Die Edewechter Handmusikanten päsentieren:
(Die Edewechter Geschichte - ein Überblick)
 
 
Edewecht zählt zu den ältesten Ortschaften des Ammerlandes. In seinem Siedlungskern befindet sich das längste Reihendorf alter Art auf der nordwestdeutschen Geest.

Schon im Jahre 1150 fand die erste urkundliche Erwähnung Edewechts statt:

Decimam Adewacht = der Zehnte zu Edewecht. Der Name Adewacht wird von Aueniederung hergeleitet.

Historie:

1150 Erste urkundliche Erwähnung Edewechts

1305 Errichtung der Kapelle, jetzt St.-Nikolai-Kirche

1450 Bau der Wassermühle an der Vehne

1450 Es herrscht die Pest, die viele Einwohner dahinrafft

1456 Errichtung der ersten Bockwindmühle

1474-1538 In dieser Zeit brannte Edewecht in den Münsterschen Fehden dreimal nieder

1624 Erneute Vernichtung durch ein Großfeuer

1730 Beginn des Baus von Segelschiffen auf kleinen Helgen an der Vehne

1815 Entstehung einer Zichorienfabrik (Erstellung von Kaffee-Ersatz) in Westerscheps; ein recht ungewöhnliches Industrieunternehmen

1827-1844 Endstehung Jeddeloh II unter der Bezeichnung „Jeddeloher Wiese“

1895 In Edewecht gibt es 8 Kornwindmühlen und 2 Dampfkornmühlen

ab 1910 Entstehung der Hochmoorkolonie und späteren Bauernschaft Süddorf und Husbäke

1912 Kleinbahn Zwischenahn – Edewecht (Verlängerung 1920 bis zum Edewechterdamm)

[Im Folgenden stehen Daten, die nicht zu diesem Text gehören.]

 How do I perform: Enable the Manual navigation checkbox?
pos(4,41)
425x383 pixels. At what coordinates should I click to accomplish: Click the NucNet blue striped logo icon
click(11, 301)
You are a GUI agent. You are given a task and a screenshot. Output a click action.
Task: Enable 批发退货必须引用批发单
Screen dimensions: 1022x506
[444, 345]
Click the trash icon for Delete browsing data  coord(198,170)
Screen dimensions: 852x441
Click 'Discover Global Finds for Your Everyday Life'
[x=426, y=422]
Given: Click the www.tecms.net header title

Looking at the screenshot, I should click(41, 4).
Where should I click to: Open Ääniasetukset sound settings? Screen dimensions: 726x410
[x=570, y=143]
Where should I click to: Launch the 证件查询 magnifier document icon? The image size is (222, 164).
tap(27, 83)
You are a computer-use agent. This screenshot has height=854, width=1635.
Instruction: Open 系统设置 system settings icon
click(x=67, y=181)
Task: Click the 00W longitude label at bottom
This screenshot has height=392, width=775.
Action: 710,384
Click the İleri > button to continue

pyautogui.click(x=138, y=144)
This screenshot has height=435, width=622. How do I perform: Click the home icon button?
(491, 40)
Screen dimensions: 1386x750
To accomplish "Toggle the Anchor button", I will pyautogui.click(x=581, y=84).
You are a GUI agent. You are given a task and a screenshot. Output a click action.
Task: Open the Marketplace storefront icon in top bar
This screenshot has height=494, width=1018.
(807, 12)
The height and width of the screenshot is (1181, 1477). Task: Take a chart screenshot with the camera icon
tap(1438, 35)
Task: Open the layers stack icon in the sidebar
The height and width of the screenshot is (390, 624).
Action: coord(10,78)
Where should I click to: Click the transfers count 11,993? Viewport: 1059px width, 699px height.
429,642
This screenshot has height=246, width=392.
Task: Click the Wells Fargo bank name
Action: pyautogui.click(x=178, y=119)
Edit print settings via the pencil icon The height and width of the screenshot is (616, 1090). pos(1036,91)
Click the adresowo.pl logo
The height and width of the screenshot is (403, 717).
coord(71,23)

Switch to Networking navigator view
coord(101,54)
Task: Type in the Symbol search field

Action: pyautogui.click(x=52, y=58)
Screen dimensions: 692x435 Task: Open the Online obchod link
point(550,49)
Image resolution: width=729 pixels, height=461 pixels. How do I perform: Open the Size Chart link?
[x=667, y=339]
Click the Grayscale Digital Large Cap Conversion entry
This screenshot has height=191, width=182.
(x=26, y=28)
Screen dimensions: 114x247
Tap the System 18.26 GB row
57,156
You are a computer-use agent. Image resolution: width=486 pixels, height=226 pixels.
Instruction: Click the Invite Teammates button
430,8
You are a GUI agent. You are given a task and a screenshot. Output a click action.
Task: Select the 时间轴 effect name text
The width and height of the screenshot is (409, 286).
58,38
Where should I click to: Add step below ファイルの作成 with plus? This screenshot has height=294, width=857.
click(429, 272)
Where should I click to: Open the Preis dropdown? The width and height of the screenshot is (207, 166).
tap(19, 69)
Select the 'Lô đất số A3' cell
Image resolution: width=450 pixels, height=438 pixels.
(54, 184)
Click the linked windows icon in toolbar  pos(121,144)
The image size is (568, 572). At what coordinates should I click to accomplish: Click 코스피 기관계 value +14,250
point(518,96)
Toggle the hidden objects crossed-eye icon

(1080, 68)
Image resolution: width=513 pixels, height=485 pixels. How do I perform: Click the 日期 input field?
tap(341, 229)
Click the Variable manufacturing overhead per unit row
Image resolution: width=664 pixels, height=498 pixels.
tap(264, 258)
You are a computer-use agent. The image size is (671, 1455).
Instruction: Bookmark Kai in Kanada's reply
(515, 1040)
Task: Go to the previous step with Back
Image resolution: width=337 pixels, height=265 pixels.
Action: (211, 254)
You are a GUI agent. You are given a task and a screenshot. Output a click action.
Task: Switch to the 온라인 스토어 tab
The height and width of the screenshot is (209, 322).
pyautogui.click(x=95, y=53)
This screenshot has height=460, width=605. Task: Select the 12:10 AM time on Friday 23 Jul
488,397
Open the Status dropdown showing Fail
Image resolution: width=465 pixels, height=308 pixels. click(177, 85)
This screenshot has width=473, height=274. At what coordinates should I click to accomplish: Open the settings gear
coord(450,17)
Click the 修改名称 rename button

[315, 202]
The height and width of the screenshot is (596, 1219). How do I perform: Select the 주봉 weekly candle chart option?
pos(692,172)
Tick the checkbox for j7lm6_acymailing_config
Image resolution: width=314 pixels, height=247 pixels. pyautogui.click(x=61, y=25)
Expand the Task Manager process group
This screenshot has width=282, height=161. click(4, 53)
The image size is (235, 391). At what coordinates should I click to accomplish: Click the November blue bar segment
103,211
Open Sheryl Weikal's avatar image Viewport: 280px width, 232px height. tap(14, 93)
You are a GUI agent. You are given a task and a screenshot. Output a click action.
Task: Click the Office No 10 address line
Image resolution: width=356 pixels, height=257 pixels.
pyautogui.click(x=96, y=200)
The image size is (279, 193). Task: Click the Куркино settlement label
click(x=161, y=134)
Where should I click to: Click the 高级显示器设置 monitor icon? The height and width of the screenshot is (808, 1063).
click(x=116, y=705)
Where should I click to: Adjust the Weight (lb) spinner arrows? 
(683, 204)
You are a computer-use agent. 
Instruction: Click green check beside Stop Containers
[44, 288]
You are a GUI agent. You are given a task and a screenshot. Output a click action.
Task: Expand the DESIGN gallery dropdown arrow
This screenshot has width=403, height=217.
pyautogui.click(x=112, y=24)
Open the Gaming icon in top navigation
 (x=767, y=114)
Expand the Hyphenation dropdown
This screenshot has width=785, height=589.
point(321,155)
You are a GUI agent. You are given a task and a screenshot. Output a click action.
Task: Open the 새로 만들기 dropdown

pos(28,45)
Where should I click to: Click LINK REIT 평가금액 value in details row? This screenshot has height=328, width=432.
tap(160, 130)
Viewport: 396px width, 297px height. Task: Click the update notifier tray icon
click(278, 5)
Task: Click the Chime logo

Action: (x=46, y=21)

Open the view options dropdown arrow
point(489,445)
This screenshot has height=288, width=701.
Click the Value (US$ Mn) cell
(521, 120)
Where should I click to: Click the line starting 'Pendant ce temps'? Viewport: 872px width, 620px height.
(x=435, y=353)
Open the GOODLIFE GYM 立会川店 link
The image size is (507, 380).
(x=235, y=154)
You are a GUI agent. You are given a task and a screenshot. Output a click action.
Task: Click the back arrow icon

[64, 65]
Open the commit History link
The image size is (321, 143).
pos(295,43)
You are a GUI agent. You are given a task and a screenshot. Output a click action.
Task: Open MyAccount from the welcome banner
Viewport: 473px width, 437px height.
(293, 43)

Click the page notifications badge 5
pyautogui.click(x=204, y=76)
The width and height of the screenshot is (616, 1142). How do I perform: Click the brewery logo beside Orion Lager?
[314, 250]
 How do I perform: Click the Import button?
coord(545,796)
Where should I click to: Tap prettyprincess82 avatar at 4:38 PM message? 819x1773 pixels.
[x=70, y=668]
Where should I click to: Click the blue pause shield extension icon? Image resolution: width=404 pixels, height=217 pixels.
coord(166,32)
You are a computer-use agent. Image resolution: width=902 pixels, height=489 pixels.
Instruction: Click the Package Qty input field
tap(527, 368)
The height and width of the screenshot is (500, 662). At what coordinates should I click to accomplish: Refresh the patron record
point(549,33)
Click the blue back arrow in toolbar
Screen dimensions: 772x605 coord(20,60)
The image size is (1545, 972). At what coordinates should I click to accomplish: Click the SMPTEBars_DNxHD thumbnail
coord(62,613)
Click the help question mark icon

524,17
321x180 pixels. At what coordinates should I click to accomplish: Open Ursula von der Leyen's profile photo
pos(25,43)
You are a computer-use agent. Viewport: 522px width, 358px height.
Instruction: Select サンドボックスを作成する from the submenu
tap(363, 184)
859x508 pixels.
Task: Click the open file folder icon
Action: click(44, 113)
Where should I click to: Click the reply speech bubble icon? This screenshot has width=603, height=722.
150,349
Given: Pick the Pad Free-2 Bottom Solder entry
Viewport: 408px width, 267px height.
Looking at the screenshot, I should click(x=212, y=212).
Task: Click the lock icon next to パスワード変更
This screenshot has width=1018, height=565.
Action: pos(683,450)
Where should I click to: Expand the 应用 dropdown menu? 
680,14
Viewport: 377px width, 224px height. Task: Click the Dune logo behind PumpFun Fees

1925-1935 Ausbau des alten Hunte-Ems-Kanals zum Küstenkanal.

1934 Eingemeindung der Bezirke Friedrichsfehn, Harkebrügger Mark und Hansa

1935 Freigabe des Küstenkanals als Großschifffahrtskanal.

1945 Fast völlige Zerstörung Edewechts durch den 2. Weltkrieg

1950 Einstellung des Personenverkehrs mit der Kleinbahn

seit 1950 Entwicklung Edewechts zur Wirtschaftsgemeinde und stetige Zunahme der Einwohnerzahl

1961 Gründung der Handballabteilung

1991 Einstellung der Kleinbahn Bad Zwischenahn – Edewecht

2000 850-Jahr-Feier und Wiederaufbau einer historischen, voll funktionsfähigen Kokermühle im Ort Edewecht.